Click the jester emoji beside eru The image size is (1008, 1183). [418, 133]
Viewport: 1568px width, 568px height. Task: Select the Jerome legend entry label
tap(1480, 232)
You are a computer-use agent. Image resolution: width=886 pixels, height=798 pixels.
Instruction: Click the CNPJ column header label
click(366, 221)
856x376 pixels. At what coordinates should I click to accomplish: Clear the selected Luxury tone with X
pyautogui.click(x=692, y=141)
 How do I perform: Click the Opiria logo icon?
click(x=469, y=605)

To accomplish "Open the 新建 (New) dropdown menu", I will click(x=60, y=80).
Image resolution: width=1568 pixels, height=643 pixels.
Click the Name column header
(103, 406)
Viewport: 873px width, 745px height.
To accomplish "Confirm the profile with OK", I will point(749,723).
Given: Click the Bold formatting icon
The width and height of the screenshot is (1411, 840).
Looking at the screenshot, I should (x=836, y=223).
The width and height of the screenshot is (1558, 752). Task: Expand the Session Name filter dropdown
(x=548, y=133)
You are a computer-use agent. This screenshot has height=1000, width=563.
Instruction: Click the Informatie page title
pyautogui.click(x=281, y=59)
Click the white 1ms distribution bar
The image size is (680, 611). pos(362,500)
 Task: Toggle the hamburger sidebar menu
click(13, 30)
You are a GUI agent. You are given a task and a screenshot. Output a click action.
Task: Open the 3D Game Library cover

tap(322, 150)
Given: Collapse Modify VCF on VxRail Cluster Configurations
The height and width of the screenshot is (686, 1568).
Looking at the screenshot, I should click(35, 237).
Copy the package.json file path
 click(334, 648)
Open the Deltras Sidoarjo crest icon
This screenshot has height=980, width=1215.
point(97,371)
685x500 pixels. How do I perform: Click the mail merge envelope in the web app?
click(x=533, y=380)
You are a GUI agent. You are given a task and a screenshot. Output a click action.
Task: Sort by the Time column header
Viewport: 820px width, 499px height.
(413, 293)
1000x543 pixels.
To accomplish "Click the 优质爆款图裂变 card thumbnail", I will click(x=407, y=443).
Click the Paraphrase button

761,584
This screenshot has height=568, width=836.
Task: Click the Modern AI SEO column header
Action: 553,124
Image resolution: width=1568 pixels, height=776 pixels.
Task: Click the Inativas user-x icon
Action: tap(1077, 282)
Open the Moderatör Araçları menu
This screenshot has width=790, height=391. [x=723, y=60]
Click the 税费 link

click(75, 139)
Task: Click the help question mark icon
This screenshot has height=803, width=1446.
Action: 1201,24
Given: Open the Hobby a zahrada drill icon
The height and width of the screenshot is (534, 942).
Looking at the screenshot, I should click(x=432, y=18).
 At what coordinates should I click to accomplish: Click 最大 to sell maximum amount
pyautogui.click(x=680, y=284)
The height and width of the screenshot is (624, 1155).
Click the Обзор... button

**PROBLEM TO WORK ON:**
Take every line above that includes "computer" and list it.

**RESPONSE BELOW:**
You are a computer-use agent. Image resolution: width=886 pixels, height=798 pixels.
You are a computer-use agent. This screenshot has height=1000, width=563.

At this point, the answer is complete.